When individuals suffer from a genetic disorder like spinal muscular atrophy (SMA), they cannot control their muscle movements. It develops due to insufficient survival motor neuron (SMN) protein production. Two genes—SMN1 and SMN2—control the synthesis of this protein. If there is an abnormality in the representation of these genes, then babies can develop SMA. Patients find it challenging to stand, walk, control head movements, and even swallow when suffering from this condition. Herein, we discuss the different types of spinal muscle atrophy.

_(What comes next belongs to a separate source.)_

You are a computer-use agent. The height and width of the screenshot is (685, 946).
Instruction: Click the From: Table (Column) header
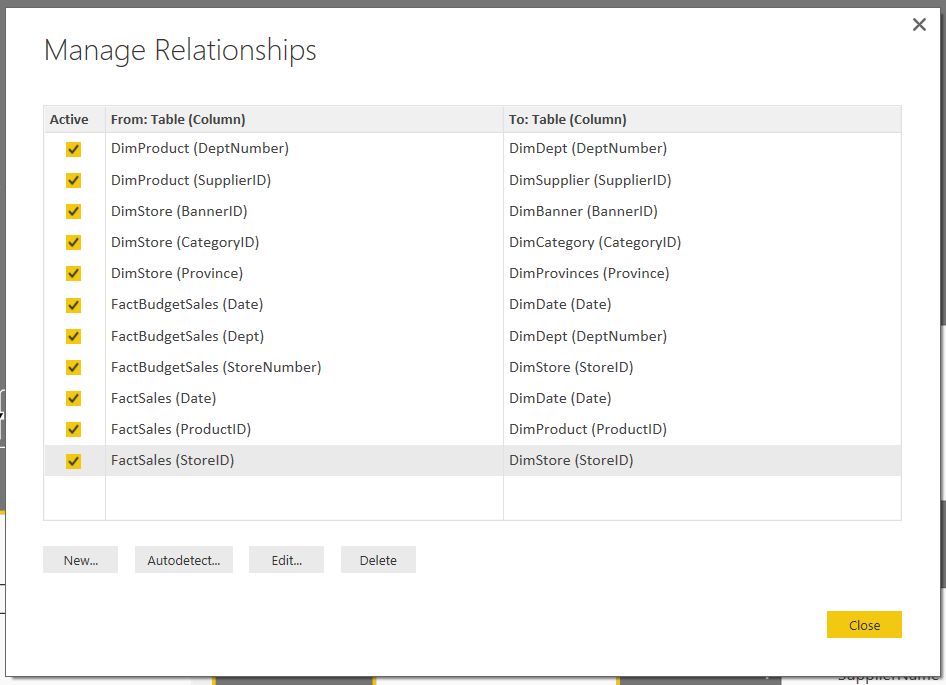(x=178, y=119)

Different Types of Spinal Muscular Atrophy
Scientists have outlined five different types of spinal muscle atrophy. Among them, Type 0 is extremely rare and fatal. Pregnancies either get terminated midway or result in stillbirth in this type of SMA. Let’s take a look at the other types of SMA.

• Type 1
  Type 1 SMA, or Werdnig-Hoffmann disease, is one of the most widespread forms of this neurological disorder. This medical condition usually manifests itself when the baby is three months old. They cannot hold their head firmly without support. Babies having SMA 1 also find it challenging to gulp milk or other semi-solid foods. They have floppy arms and legs, and cannot sit without support. Doctors advocate disease-modifying therapies to manage this condition. But many infants show respiratory infections due to complications of SMA 1.
• Type 2
  Doctors usually diagnose Type 2 SMA among 3- to 15-month-old babies. It is also known as intermediate SMA or Dubowitz disease. Muscle wastage affects legs more than arms in Type 2 SMA. Although infants can sit without support, they can barely stand or walk without any assistance.  Moreover, children show difficulty in breathing when they fall asleep. The life expectancy of such patients depends on their breathing conditions. In many cases, patients live up to adolescence or young adulthood.
• Type 3
  Type 3 SMA is also known as Kugelberg-Welander disease. Symptoms of this condition usually appear after 18 months. Patients show shortening of muscles and tendons and scoliosis. They cannot walk freely or climb stairs. Many children need a wheelchair for movement. They may also show complications in respiratory functions. Timely implementations of disease-modifying therapies can help Type 3 SMA patients to have a normal life expectancy.
• Type 4
  Type 4 SMA usually does not manifest itself until a patient reaches 20 or 30 years of age. It is also known as adult SMA, and in most cases, symptoms are mild weakness in arms and legs. Patients may find it challenging to walk briskly or have slight breathing difficulties. However, this ailment does not affect the life expectancy of patients. Many patients do not even know about their medical issues until symptoms persist for years.

Knowing about the different types of spinal muscle atrophy can help you detect symptoms early on. An early diagnosis can pave the way for effective treatment, wherever possible.